The Telluride Film Festival is a festival built around buzz. In movie lines and on the streets friends and strangers share opinions and advice about weekend moviegoing. The festival functions like real-life social network fostering opportinities to make new friends who will be your lifeline to information about what to see.
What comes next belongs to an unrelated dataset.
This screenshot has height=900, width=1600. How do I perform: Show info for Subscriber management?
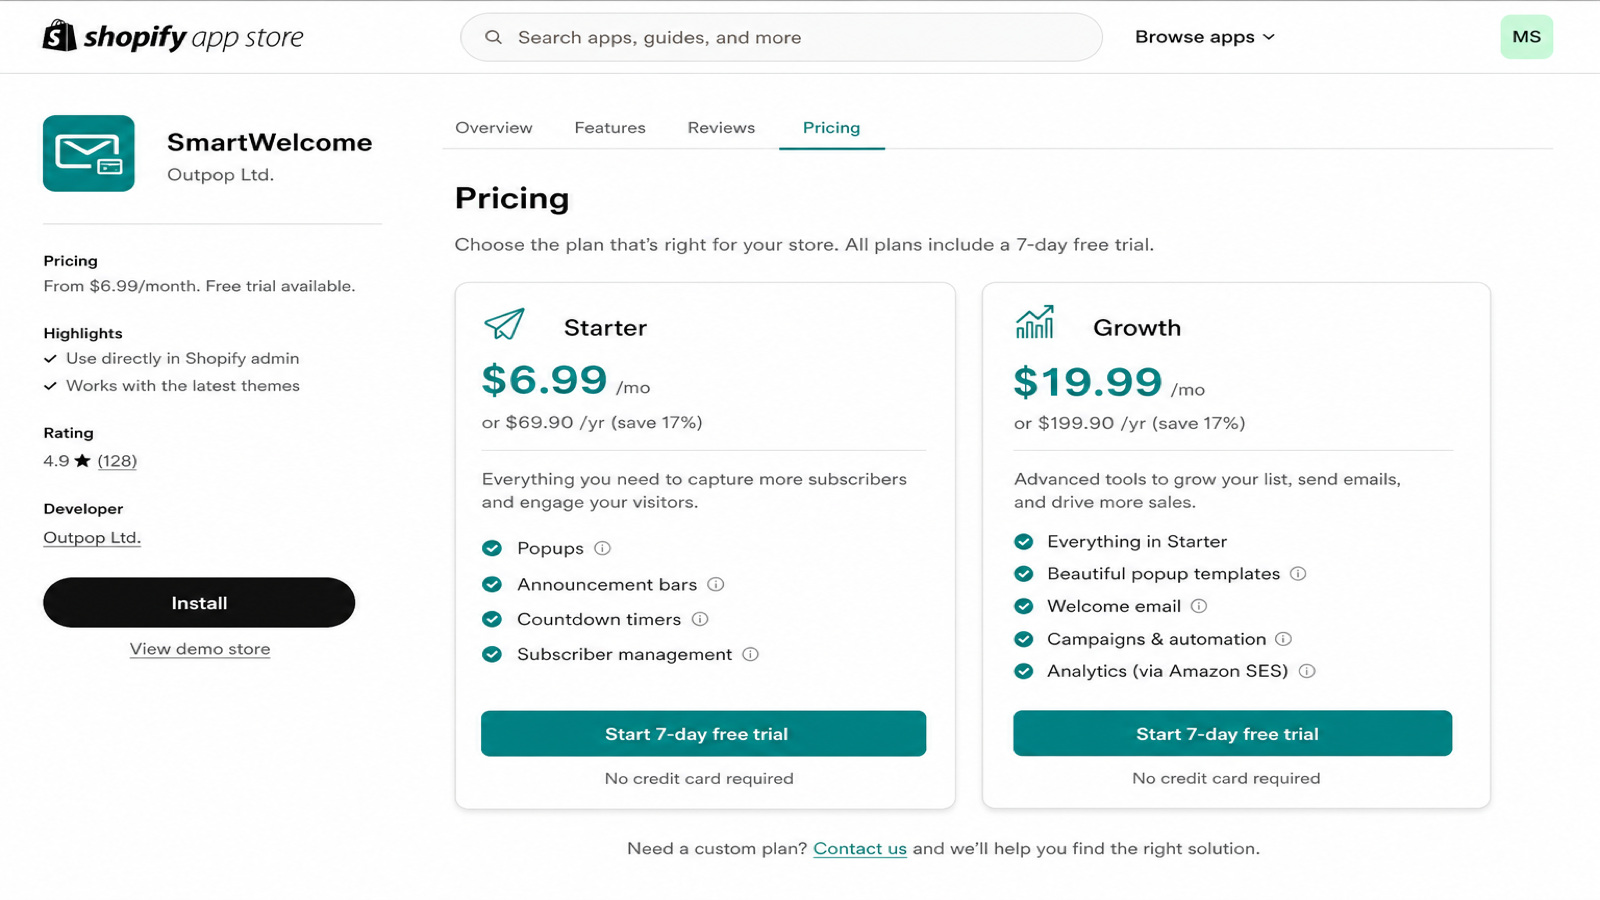point(751,654)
And word can spread quickly among the 2,000 or so passholders.

This year's fest began for me yesterday evening with a 2-hour shuttle trip into Telluride, riding with Catherine Wyler from the High Falls Film Festival, Deborah McClutchy from Criterion, Mike Jones from Variety, 30 year fest vet Ruth Hayler from Landmark Theaters in Seattle and a pair of students who were here after winning a contest.
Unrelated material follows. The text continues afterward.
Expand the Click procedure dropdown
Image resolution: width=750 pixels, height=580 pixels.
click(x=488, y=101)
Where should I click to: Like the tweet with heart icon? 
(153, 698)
As we drove along the edge of Ralph Lauren's 22,000 acre Double RL Ranch (pictured), our driver told us about the region and eventually we warmed up and started to talk about the movies. Some in the van had read indieWIRE's lineup story, others were arriving with no knowledge of the fest's lineup. Once we hit town, fest veteran Ruth snagged a bunch of copies of Film Watch, the local newsprint publication that gives attendees an initial breakdown of what's playing at the festival. The first tough choice after tonight's annual opening night feed will be whether to go see Todd Haynes' "I'm Not There" (which was shown to staff last night), Julian Schnabel's "Diving Bell and the Butterfly," Wayne Wang's "A Thousand Years of Good Prayers," the tribute to Daniel Day Lewis (apparently with scenes from "There Will be Blood"), or a program of new short films (all from Mexico). And of course, as with all festivals, the first movie choice affects the second and so on. How do I also work in "Margot At The Wedding" at 9 p.m....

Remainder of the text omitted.